▶ Page excerpt:
···

These images will endure because they encapsulate the real standpoint of the Greens toward imperialism, the Obama administration, the Labor government they help keep in power, and the perspective of military confrontation with China.

 

In October 2003, Bob Brown and Greens senator Kerry Nettle portrayed themselves as opponents of US and Australian militarism by interjecting during US President George W. Bush’s address to the parliament. In November 2011, nine Green senators and lower house member Bandt sat respectfully through Obama’s speech. There was no need to protest, Brown had told journalists, because “circumstances had changed.” Brown said of Obama: “We’ve got a president now who knows a lot more about equality and respect than his predecessor.”

 

Brown made no attempt to justify this claim, because it is unjustifiable. The only significant difference between Bush and Obama is the big business party to which they belong—Republican or Democrat. In terms of the class interests their administrations serve, they are cut from the same cloth.

 

The Obama administration dramatically escalated the war in Afghanistan and Pakistan while keeping the Guantánamo Bay prison camp open and launching a global campaign of assassinations and murders. This year, the US has waged a ruthless war against Libya and now unveiled an aggressive and reckless military stance against China. Within the US, it has handed over trillions of dollars to shore-up Wall Street and the banks, while police violence is unleashed against young Occupy protesters demanding social equality. The day before Obama spoke in Canberra, a police-state operation was conducted in New York’s Zuccotti Park to break up the first Occupy Wall Street protest, which had sparked a worldwide movement.

···

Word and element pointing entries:

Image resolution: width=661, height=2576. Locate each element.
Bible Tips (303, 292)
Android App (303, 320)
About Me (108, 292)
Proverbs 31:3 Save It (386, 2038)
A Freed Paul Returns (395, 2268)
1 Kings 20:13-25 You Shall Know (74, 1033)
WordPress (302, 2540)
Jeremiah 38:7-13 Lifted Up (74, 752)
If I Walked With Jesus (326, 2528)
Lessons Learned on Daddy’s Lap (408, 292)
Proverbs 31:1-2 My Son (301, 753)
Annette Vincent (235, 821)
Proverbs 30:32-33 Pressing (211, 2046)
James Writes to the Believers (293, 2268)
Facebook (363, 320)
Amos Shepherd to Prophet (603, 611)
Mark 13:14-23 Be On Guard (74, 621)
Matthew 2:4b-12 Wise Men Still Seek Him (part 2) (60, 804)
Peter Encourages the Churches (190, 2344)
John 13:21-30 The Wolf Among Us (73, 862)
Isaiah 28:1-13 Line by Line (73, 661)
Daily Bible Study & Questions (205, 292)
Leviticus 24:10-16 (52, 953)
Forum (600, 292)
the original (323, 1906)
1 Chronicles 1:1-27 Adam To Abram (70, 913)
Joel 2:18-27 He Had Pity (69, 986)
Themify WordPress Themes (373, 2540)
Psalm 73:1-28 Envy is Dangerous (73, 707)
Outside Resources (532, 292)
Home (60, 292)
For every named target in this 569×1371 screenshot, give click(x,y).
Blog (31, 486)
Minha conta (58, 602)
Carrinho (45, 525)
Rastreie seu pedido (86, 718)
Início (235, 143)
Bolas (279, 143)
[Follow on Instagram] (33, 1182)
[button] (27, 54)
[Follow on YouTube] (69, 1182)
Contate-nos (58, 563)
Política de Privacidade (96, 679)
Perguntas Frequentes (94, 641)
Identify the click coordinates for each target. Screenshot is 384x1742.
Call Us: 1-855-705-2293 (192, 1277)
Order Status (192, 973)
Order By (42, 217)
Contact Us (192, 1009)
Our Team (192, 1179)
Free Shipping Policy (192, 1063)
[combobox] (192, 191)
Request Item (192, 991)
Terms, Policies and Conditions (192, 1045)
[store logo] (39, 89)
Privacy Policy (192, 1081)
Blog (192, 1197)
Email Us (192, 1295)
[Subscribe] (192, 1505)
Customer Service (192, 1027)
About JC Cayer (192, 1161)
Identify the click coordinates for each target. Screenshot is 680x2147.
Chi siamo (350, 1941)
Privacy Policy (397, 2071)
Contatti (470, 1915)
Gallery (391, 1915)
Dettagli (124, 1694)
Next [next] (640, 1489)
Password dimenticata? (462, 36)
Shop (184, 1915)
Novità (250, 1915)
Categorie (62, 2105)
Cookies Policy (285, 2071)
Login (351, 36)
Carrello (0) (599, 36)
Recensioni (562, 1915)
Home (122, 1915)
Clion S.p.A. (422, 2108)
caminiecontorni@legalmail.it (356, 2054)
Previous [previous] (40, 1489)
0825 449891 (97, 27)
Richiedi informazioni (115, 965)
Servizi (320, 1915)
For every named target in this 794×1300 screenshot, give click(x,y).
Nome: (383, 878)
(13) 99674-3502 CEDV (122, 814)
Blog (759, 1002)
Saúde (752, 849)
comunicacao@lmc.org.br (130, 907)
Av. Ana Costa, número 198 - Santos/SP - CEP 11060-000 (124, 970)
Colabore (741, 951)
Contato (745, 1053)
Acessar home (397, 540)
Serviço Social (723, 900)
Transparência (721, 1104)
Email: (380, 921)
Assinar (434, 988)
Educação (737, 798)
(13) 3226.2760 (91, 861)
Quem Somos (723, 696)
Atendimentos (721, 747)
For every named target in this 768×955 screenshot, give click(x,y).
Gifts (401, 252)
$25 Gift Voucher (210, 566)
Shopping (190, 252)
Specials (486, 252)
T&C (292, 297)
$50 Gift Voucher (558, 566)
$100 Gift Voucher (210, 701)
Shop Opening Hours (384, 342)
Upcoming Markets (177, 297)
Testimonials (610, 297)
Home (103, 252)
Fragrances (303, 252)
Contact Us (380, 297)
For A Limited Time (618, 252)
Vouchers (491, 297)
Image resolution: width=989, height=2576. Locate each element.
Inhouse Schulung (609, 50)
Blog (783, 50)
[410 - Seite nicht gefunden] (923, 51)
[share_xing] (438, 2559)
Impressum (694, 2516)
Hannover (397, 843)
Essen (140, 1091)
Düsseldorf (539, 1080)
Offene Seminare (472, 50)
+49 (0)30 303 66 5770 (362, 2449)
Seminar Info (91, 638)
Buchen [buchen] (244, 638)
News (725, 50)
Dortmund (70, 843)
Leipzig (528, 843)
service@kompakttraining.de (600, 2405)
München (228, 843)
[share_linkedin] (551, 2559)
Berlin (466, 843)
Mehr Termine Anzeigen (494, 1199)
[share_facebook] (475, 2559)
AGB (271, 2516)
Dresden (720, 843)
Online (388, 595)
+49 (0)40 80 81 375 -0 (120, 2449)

···

▶ Aim A:
Reproduce verbatim the part of the commentary on the Greens from "In October 2003, Bob" to "the same cloth.".
▶ Aim B:
Translate this sentence from the commentary on the Greens into Spanish: "In terms of the class interests their administrations serve, they are cut from the same cloth."
▶ Aim C:
Extend the commentary on the Greens by writing what comes after its final sentence.

▶ Reply A:
In October 2003, Bob Brown and Greens senator Kerry Nettle portrayed themselves as opponents of US and Australian militarism by interjecting during US President George W. Bush’s address to the parliament. In November 2011, nine Green senators and lower house member Bandt sat respectfully through Obama’s speech. There was no need to protest, Brown had told journalists, because “circumstances had changed.” Brown said of Obama: “We’ve got a president now who knows a lot more about equality and respect than his predecessor.”

 

Brown made no attempt to justify this claim, because it is unjustifiable. The only significant difference between Bush and Obama is the big business party to which they belong—Republican or Democrat. In terms of the class interests their administrations serve, they are cut from the same cloth.

▶ Reply B:
En cuanto a los intereses de clase a los que sirven sus administraciones, están cortados por la misma tijera.

▶ Reply C:
 

Such issues are of no particular concern to the complacent and privileged pro-capitalist representatives of the Greens. The fact that Obama is African-American and feigns sympathy for environmental issues, climate change action and gay marriage—while actually doing nothing—is enough to win him their adulation.

 

The extent of the Greens’ reaction to the perspective of war with China was to suggest a debate in parliament. Brown told the press: “Taking sides between the military might of the US and the growing power, including a nuclear arsenal, of China is not the only option.”

 

The Greens have made no further comment on the issue, and for a definite reason. The Greens are on record advocating an aggressive stance toward China and a military build-up in northern Australia—with the exception of stationing a few thousand US Marines in Darwin.

 

The opposition of the Greens to Australian involvement in Iraq and Afghanistan—though only after troops were redeployed in 2005—was that Australian military forces should instead be used to defend what Brown called “our own arc of stability” in the South Pacific and the Indonesian archipelago. Last year, during a debate over Afghanistan, Brown specifically raised the growing Chinese influence in East Timor as a threat and a reason to bring troops back.

 

To a great extent, the Greens have got what they wanted. The Australian armed forces are being reconfigured by the Labor government to focus on operations alongside the US military in Brown’s “arc of stability,” with a $100 billion program of arms purchases over the next decade, including submarines, missile-guided frigates, F-35 jet fighters, long-range refueling aircraft and early detection planes.

 

Brown’s preoccupation with blocking Chinese influence in the South Pacific demonstrates that his frequent calls for Australia to have a more “independent” foreign policy are nothing more than a cynical appeal to the putrid anti-American sentiment that exists among sections of the Green support base. Last week, for example, he declared that Gillard had given up the chance to be like “Sweden or Switzerland” by its “acquiescence” to Washington.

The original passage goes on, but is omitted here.